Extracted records
──────

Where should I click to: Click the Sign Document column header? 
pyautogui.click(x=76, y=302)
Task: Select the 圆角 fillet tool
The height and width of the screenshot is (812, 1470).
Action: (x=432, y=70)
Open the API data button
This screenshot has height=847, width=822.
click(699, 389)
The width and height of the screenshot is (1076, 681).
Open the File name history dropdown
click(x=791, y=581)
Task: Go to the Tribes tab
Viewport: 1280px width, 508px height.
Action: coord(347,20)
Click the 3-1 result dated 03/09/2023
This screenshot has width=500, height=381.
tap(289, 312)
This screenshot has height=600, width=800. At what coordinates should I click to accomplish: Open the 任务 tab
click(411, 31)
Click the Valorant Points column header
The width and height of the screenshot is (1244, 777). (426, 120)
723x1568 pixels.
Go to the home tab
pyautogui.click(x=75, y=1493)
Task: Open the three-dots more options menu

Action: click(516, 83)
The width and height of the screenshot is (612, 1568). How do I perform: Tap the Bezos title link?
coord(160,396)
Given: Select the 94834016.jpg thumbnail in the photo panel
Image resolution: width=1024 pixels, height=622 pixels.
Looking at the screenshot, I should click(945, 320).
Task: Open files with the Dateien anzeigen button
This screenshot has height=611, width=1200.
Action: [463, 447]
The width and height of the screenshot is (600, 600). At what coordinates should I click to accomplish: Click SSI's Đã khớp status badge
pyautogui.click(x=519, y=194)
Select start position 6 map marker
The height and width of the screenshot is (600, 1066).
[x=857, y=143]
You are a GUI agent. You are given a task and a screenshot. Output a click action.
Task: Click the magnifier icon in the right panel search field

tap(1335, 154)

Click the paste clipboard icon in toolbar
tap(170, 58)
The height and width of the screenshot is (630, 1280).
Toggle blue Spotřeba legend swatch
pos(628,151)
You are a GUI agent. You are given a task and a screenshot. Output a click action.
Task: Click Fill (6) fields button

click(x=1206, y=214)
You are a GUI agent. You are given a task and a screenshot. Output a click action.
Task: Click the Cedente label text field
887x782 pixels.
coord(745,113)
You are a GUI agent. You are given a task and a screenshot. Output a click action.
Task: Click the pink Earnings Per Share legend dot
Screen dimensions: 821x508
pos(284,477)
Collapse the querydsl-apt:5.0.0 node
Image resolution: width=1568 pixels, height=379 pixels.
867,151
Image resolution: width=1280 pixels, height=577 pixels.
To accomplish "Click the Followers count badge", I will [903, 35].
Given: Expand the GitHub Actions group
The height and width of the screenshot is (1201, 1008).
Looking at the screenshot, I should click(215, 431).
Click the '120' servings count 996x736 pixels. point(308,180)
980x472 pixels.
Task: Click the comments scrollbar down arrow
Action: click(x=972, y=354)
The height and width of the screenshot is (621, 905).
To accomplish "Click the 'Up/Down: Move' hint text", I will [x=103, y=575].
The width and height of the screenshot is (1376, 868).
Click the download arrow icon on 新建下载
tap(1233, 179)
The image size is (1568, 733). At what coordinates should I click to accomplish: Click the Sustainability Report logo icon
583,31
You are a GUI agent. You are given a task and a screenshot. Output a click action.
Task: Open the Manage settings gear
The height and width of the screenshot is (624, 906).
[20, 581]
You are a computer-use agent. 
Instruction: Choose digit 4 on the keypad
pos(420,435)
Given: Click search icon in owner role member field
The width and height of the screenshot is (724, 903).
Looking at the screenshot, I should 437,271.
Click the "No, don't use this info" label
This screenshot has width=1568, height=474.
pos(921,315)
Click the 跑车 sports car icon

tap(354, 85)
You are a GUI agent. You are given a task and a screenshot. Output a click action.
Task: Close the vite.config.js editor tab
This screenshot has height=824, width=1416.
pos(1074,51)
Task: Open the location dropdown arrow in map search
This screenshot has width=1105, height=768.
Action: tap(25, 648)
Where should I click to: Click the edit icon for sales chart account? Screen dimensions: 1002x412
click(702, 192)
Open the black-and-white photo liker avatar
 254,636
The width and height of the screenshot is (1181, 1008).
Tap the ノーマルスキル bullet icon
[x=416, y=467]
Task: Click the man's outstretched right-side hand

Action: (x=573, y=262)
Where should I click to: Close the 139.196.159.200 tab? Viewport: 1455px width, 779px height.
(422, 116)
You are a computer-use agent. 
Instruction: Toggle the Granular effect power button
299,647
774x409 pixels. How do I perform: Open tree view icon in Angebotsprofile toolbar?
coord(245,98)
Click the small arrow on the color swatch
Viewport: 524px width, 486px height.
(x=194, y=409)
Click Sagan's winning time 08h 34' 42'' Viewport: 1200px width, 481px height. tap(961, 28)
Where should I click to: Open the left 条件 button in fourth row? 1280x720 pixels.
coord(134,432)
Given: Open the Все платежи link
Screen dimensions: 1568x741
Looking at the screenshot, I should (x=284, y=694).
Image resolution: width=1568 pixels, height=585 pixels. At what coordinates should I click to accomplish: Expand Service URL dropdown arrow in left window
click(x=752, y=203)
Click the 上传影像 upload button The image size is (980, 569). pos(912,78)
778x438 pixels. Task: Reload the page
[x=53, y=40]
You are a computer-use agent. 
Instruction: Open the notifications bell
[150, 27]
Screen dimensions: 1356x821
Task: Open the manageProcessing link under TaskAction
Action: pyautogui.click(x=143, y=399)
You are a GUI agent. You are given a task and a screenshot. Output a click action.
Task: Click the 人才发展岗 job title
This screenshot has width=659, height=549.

──────

Pull each line containing the word "label" out of the data above.

Task: Click the Cedente label text field
Click the "No, don't use this info" label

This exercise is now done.